4. On 8 November 2005 the Court decided to grant the request for revision under Rule 80 § 4 of the Rules of Court and communicate it to the Government, while inviting the applicant to submit his just satisfaction claims within three weeks. Those observations were received on 14 November 2005 and 4 January 2006 respectively.
THE ORIGINAL JUDGMENT OF THE COURT
5. The Court’s judgment of 20 September 2005 recorded the applicant’s submissions as regards the damages, costs and expenses as follows:
“35. On 8 July 2004 the applicant was requested to submit his claims for just satisfaction. He did not submit any such claims within the specified time-limit. Accordingly, the Court considers that there is no call to award him any sum on that account.”
THE REQUEST FOR REVISION
6. On 22 September 2005 the applicant’s lawyer requested a revision or rectification of the judgment of 20 September 2005 because of the non-allocation of sums under Article 41 of the Convention. On 14 November 2005 he submitted the applicant’s claims for just satisfaction. He claimed 23,520 New Turkish Liras (YTL), equivalent to 14,709 euros (EUR), in respect of pecuniary damage, and YTL 30,000 (EUR 18,761) in respect of non-pecuniary damage. He finally claimed YTL 8,523 (EUR 5,330) as costs and expenses.
7. In their observations of 4 January 2006 the Government did not address the issue of the applicant’s request for revision. However, they contested the applicant’s claims for just satisfaction.
8. The Court finds that the applicant’s arguments do not relate to a clerical error, an error in calculation or an obvious mistake within the meaning of Rule 81 of the Rules of Court.

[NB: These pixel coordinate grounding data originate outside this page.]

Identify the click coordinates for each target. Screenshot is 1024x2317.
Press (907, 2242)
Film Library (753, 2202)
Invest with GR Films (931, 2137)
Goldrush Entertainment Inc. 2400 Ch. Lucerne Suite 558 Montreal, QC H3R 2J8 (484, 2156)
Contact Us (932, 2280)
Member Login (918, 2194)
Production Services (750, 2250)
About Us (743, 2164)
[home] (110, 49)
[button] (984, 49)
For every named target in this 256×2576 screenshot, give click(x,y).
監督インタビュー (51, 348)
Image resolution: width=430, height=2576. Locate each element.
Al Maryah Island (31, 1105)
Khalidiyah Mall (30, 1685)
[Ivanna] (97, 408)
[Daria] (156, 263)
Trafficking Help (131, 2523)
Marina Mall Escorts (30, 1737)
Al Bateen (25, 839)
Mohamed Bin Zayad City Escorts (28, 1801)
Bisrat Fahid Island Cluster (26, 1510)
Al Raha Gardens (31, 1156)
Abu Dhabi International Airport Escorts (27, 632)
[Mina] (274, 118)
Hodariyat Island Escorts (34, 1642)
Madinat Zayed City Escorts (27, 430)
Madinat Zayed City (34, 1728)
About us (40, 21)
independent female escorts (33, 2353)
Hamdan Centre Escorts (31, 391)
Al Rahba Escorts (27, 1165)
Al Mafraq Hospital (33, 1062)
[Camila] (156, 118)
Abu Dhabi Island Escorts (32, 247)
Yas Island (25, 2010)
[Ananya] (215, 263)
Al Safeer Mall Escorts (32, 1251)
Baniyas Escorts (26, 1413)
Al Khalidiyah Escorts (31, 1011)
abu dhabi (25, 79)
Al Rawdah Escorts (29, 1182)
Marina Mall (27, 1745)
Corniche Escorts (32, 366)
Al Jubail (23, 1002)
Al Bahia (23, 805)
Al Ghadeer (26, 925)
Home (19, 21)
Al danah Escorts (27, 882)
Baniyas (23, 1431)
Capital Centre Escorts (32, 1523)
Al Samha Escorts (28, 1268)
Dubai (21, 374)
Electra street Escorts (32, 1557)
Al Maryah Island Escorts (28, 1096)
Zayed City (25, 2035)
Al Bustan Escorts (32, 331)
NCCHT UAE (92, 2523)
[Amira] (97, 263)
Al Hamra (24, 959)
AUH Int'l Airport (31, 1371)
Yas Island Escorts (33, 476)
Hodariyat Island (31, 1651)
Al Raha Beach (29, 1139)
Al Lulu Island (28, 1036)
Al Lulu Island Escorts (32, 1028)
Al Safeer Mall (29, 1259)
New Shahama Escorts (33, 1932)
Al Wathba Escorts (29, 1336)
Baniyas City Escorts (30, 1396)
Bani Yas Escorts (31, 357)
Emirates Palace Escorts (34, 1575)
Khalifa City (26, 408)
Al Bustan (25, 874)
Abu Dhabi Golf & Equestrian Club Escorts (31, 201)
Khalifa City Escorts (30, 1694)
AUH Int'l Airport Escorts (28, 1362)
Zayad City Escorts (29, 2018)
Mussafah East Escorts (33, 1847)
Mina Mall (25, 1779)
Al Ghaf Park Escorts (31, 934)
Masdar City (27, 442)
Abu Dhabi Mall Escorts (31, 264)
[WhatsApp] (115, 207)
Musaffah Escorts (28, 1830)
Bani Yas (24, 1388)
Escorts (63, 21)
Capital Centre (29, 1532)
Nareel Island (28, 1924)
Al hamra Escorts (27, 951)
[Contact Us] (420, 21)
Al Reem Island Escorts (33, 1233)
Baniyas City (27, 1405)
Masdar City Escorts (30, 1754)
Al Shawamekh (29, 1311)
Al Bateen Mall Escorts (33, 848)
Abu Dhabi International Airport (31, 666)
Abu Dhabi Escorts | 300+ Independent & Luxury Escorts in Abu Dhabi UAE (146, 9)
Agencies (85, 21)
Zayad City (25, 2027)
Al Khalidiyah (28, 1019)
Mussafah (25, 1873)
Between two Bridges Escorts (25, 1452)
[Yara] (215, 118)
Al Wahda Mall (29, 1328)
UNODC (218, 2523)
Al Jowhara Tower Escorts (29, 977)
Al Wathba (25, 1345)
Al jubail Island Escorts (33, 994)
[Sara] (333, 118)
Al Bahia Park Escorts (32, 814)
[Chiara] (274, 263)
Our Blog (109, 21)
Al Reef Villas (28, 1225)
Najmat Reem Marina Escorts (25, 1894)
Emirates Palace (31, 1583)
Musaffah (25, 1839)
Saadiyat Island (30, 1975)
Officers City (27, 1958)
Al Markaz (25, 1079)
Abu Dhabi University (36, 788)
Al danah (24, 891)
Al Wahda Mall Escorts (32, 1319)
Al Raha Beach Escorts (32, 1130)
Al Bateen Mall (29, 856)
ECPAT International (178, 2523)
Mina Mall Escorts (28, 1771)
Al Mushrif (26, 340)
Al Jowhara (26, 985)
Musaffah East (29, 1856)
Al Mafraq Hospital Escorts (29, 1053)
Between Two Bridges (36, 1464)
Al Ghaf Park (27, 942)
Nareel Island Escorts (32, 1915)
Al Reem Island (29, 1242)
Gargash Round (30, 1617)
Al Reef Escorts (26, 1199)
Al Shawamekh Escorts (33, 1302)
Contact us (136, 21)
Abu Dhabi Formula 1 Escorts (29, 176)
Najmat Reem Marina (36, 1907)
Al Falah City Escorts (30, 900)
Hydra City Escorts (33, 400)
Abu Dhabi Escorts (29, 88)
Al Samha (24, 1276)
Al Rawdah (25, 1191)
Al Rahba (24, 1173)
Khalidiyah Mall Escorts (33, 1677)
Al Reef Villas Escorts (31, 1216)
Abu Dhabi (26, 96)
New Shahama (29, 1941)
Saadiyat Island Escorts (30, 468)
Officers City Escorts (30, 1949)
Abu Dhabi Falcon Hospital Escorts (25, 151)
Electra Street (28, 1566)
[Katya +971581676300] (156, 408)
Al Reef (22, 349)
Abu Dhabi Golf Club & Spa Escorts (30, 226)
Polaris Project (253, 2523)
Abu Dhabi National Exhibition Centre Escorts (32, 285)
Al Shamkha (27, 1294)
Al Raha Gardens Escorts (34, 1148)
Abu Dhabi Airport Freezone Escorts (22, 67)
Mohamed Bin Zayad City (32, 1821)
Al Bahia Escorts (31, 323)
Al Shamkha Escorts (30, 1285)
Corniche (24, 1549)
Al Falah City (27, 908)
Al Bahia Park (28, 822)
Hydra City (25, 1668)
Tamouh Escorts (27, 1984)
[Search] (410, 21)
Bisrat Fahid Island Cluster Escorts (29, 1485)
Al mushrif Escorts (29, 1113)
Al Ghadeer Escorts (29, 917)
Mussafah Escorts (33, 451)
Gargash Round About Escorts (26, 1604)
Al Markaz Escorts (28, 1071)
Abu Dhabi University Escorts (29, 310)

9. The Court further notes that its reading of the applicant’s submissions had a decisive influence on the outcome of the judgment within the meaning of Rule 80 of the Rules of Court, namely the non-allocation of sums under Article 41 of the Convention.
10. It accordingly decides that the judgment of 20 September 2005 should be revised pursuant to Rule 80 of the Rules of Court, the relevant parts of which provide:
“A party may, in the event of the discovery of a fact which might by its nature have a decisive influence and which, when a judgment was delivered, was unknown to the Court and could not reasonably have been known to that party, request the Court ... to revise that judgment....”
11. Having regard to the parties’ submissions of 14 November 2005 and 4 January 2006, the Court now awards the applicant the sum of EUR 8,000 for non-pecuniary damages and EUR 2,500 for costs and expenses.
12. The Court considers it appropriate that the default interest should be based on the marginal lending rate of the European Central Bank, to which should be added three percentage points.
FOR THESE REASONS, THE COURT UNANIMOUSLY
Decides to revise its judgment of 20 September 2005 as regards the non-allocation of sums under Article 41 of the Convention;
(a) that the respondent State is to pay the applicant, within three months from the date on which the judgment becomes final in accordance with Article 44 § 2 of the Convention, the following amounts, together with any tax that may be applicable, to be converted into New Turkish Liras at the rate applicable on the date of settlement:
(i) EUR 8,000 (eight thousand euros) in respect of non-pecuniary damage;
(ii) EUR 2,500 (two thousand five hundred euros) in respect of costs and expenses;
(b) that from the expiry of the above-mentioned three months until settlement simple interest shall be payable on the above amounts at a rate equal to the marginal lending rate of the European Central Bank during the default period plus three percentage points;
Dismisses the remainder of the applicant’s claims for just satisfaction.
Done in English, and notified in writing on 25 April 2006, pursuant to Rule 77 §§ 2 and 3 of the Rules of Court.